大本営参謀の情報戦記―情報なき国家の悲劇 (文春文庫)

大本営参謀の情報戦記―情報なき国家の悲劇 (文春文庫)

 以前にも保阪正康の資料の中に載っていて、入手したと書いたことのある本で、少しずつ読んでいる。これまでも様々なところで取り上げられてきていて、指摘されていることではあるけれど、戦争中の帝国海軍・陸軍の情報収集については実におろそかにされていたし、そんな手段を用いることは戦いとして卑怯だというバカな正義感が大手を振ってまかり通っていたことがここには明らかにされている。アメリカに対して戦争を仕掛けていながら、大本営の中でアメリカの戦法を全く研究すらしないまま開戦に踏み切っていたという驚愕すべき状況が明らかになっている。逆にアメリカは将来のために太平洋における攻撃法を徹底して研究していたことが分かる。

##############################

取り組む課題
**1.** 書評の本文段落に出てくる、軍の組織と国の名前をすべて挙げてください。
**2.** 書評によると、大本営は開戦前にアメリカの戦法をどの程度研究していましたか。
**3.** 書評の最後の文に続けて、書評を書き継いでください。

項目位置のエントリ
##############################

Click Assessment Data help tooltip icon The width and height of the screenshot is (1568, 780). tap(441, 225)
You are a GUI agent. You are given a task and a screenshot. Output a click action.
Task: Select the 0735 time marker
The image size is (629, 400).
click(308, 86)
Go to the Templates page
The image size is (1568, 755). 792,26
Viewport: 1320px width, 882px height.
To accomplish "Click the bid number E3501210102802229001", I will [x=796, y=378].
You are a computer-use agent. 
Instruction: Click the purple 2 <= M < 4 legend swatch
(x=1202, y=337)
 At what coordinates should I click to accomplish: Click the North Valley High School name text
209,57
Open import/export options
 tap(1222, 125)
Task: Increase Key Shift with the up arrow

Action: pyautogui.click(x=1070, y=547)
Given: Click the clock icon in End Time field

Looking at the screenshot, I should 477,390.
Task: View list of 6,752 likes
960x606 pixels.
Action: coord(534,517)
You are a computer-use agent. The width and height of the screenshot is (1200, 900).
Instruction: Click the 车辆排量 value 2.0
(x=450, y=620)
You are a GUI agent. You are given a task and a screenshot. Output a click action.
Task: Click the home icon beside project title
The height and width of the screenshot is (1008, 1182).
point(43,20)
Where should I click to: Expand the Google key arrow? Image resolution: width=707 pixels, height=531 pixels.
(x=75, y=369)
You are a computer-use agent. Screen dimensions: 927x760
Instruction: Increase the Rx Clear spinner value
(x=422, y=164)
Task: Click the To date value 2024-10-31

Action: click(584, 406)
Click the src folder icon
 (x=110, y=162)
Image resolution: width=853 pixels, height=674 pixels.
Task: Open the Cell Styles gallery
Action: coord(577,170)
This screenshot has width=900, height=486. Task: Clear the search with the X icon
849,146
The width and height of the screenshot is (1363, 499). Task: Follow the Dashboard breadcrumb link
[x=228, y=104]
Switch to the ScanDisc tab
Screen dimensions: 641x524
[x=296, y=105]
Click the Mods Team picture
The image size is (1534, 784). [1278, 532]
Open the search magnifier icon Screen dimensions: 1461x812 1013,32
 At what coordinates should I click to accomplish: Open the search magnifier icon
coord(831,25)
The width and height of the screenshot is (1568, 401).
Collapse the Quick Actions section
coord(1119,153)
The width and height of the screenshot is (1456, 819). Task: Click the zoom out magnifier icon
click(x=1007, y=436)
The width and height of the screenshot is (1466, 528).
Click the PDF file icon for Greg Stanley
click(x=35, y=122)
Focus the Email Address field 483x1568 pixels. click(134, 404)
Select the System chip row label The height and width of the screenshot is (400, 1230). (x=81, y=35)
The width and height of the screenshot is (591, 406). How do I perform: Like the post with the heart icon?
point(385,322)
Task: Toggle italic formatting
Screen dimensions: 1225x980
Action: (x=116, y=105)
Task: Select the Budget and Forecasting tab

##############################

課題別の結果
**1.** 帝国海軍、陸軍、大本営、アメリカ

**2.** 全く研究していませんでした。

**3.**
 そしてごく簡単な話ながら兵站、つまりモビライゼーションという概念が徹底的に失われている軍隊であったし、現地放りだし、根性と大和魂だけで堪えろとだまし討ちにした軍隊だったことを改めて知らされる。
 そんな気があったかなかったかは別として、あれだけの日本人を無駄死にさせてきたことは明らかで、時の軍部、政府、指導者に明確にその責任があるが、昨日の話じゃないが、やった奴もやった奴だけれど、そのシステムを受け入れていた方も受け入れていた方だということだろうか。だから、反対する時には明確に反対しておかなくちゃならんだろう。